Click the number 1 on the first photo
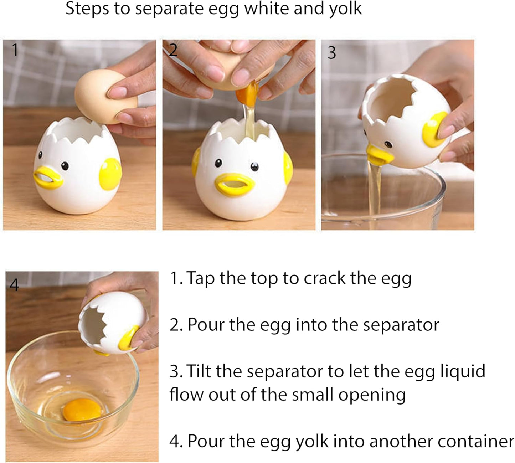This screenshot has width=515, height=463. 15,50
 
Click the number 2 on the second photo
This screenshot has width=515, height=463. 173,50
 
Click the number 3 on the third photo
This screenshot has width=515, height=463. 331,53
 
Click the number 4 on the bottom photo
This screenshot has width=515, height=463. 14,285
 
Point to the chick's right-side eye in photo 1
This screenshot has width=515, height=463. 65,165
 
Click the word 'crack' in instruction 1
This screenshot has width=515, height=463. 324,278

────────

▸ What you should do
Lay out every line of the items above as a numbered list, dropping the blank lines and leaving out the pictures.

▸ Problem solution
1. Click the number 1 on the first photo
2. This screenshot has width=515, height=463. 15,50
3. Click the number 2 on the second photo
4. This screenshot has width=515, height=463. 173,50
5. Click the number 3 on the third photo
6. This screenshot has width=515, height=463. 331,53
7. Click the number 4 on the bottom photo
8. This screenshot has width=515, height=463. 14,285
9. Point to the chick's right-side eye in photo 1
10. This screenshot has width=515, height=463. 65,165
11. Click the word 'crack' in instruction 1
12. This screenshot has width=515, height=463. 324,278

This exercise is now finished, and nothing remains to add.